Born in Lagos State, Solomon Samuel is an electrician, and like many Nigerians who move to the State looking to make more out of life, he aspired to the Lagos dream.
In June 2020, Samuel was wrongfully arrested in Ikeja following an unprofessional raid by Police officers from the, now disbanded, Special Anti-Robbery Squad (SARS). Like the Police officers routinely do when their victims are poor and uneducated as to their rights against wrongful arrest and detention, Samuel was dragged to the station and detained along with the other young men who were victims of the same unprofessional raid. The young men, including Samuel, were arbitrarily branded “classmates” by the Police and charged with the offense of “Belonging to an Unlawful Society and Being a Disorderly Person”.
Arraigned before the Magistrate Court, Samuel was granted bail but remained in detention because he did not have the resources to meet the conditions set for his bail. On the 20th of February, 2021, Barr. Eniola Omosehin, a lawyer with Headfort Foundation’s “Lawyers without Border” project, met Samuel and took his case. The hearing of the case suffered several adjournments, some related to the general disruptions caused by the outbreak of COVID-19, but many times because the prosecution failed to bring the defendants to court.

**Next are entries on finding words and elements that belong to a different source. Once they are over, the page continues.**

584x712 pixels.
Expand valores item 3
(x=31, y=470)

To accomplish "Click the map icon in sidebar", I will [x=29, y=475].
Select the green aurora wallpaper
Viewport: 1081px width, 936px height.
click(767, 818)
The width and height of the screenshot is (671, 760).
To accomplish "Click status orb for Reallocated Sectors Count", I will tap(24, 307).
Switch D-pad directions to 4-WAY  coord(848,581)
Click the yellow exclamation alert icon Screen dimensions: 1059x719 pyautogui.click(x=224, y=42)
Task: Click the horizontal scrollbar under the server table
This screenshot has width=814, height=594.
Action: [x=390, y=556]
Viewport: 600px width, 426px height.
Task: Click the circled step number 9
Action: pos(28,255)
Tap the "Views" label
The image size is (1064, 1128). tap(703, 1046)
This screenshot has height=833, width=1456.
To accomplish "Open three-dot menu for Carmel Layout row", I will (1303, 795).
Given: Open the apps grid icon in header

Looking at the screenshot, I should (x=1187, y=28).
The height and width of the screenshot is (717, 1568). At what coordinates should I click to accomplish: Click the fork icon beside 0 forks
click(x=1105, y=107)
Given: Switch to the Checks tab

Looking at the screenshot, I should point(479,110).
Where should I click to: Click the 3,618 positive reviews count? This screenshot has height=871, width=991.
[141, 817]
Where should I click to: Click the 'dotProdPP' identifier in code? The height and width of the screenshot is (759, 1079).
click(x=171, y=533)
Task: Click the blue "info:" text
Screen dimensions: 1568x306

In an inexplicable twist, Samuel was taken to the High Court to appear as the defendant in an unrelated case of sexual assault. According to the prosecution and officials of the correctional center where he was being held, the High Court had issued a warrant to the correctional center for a person bearing a similar name to be produced in court, and Samuel was mistaken for the defendant in the case involving sexual assault.
On the 20th of December, 2021, Barr. Omosehin represented Samuel at the Magistrate Court, and applied for the charges against him and the others he was charged along with to be discharged, and the case struck out. The Court looked at its records of proceedings, and nothing that the prosecution has not diligently prosecuted the matter, moved to strike out the case. Despite having spent 1 year in prison by this time, Samuel was remanded in custody because of the High Court matter, and could not go home like the others who were charged with him.
On the 4th of February, 2022, our lawyer represented Samuel at the High Court and duly informed the Court about the case of mistaken identity. The prosecution counsel corroborated the submission. After crosschecking Court records to verify that Samuel was indeed not the accused person in the case before the High Court, the Court ordered that Samuel be released immediately.